» EXCERPT PROVIDED:
◆ ◆ ◆ ◆ ◆

The Best Savings Accounts in Wisconsin for 2024
Wisconsin is home to more than 5.8 million Americans and nearly all of those Americans need a bank account.
Hundreds of banks operate in Wisconsin aiming to serve the financial needs of Wisconsinites. That means that consumers in Wisconsin have a huge number of choices when it comes to opening a new bank account.
If you’re from Wisconsin and want to open a new savings account, this article will discuss your best options.
The Best Savings Accounts in Wisconsin
First Citizens Bank Online Savings Account
The First Citizens Bank Online Savings Account offers the benefits of online savings accounts and local banking.
The only requirement for opening an account is a minimum deposit of $25. Once the account is open, there’s no minimum balance to maintain and no monthly fees to pay.
You can manage the account by logging into online banking or visiting your local branch. If you ever need to make a deposit or withdrawal, you can do so at any First Citizens Bank ATM.
The biggest downside of the account is that there are limits on the number of withdrawals you may make. Each statement, you may make two withdrawals. The next four withdrawals will incur a $3 fee each. Each withdrawal after that incurs a $15 fee.
Fortifi Bank Kasasa Saver Account
The Fortifi Bank Kasasa Saver Account gives you the chance to earn a great rate of interest.
There is no minimum balance to open the account and no monthly fee to keep it open. That makes it a good account for someone who is just starting to save.
If you link a Kasasa Cash checking account, you can earn a huge interest rate bonus by meeting certain requirements.

◆ ◆ ◆ ◆ ◆

» REQUIREMENT A: Duplicate everything in the Wisconsin savings accounts article from "The biggest downside" down to "rate of interest.".
» REQUIREMENT B:
Answer these questions from the Wisconsin savings accounts article:
(i) What minimum deposit is needed to open the First Citizens Bank Online Savings Account?
(ii) What fee does each of the four withdrawals that follow the first two in a statement incur?
(iii) What kind of account must be linked to the Fortifi Bank Kasasa Saver Account to earn the interest rate bonus?

» RECORDED DATA:
◆ ◆ ◆ ◆ ◆

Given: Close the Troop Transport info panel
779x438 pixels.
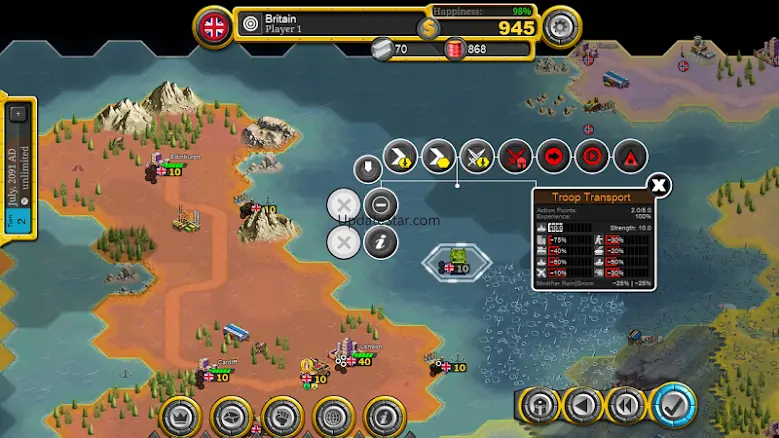Looking at the screenshot, I should [x=658, y=185].
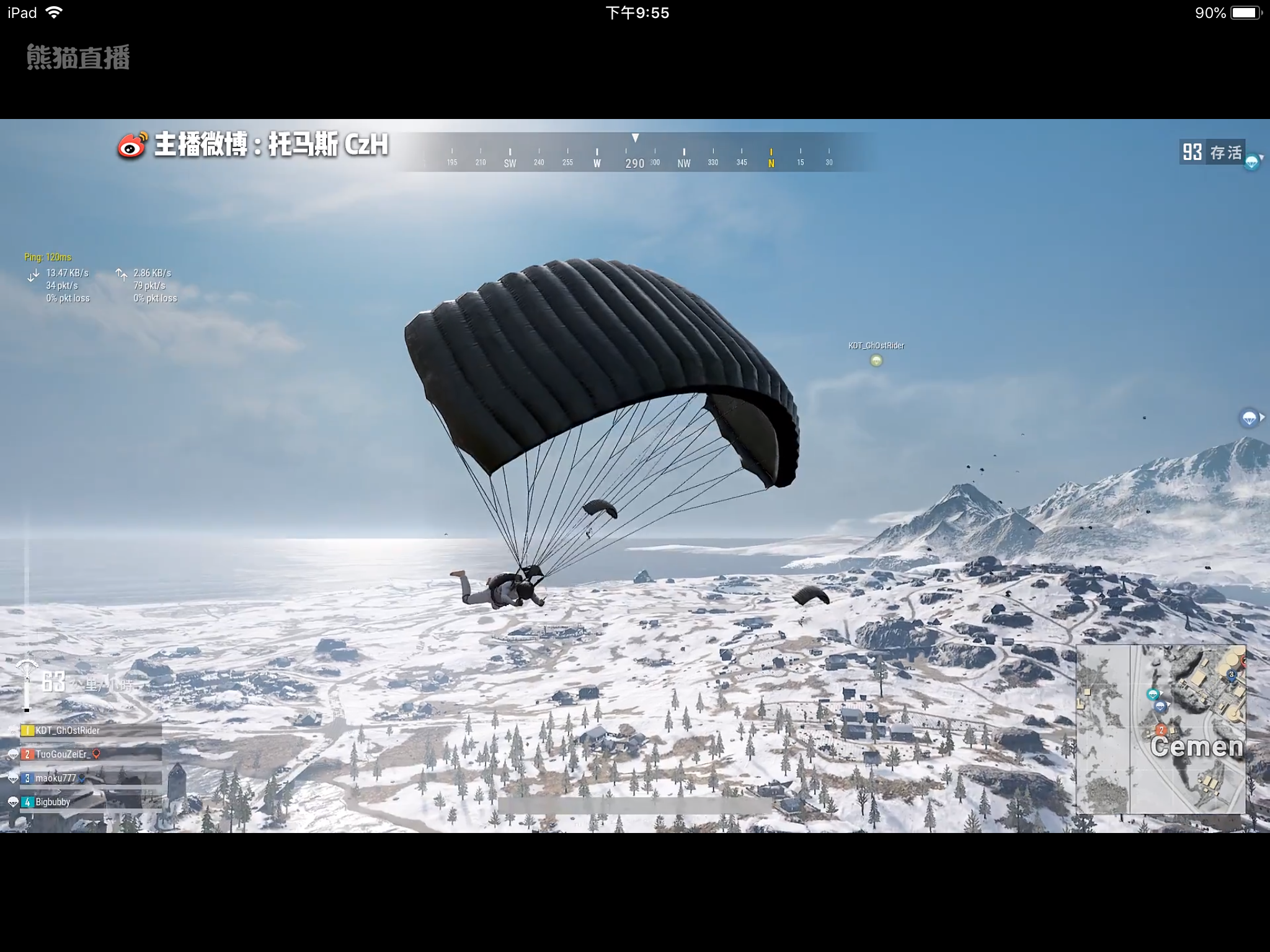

◆ ◆ ◆ ◆ ◆

» SOLUTION A:
The biggest downside of the account is that there are limits on the number of withdrawals you may make. Each statement, you may make two withdrawals. The next four withdrawals will incur a $3 fee each. Each withdrawal after that incurs a $15 fee.
Fortifi Bank Kasasa Saver Account
The Fortifi Bank Kasasa Saver Account gives you the chance to earn a great rate of interest.

» SOLUTION B:
(i) $25
(ii) $3
(iii) A Kasasa Cash checking account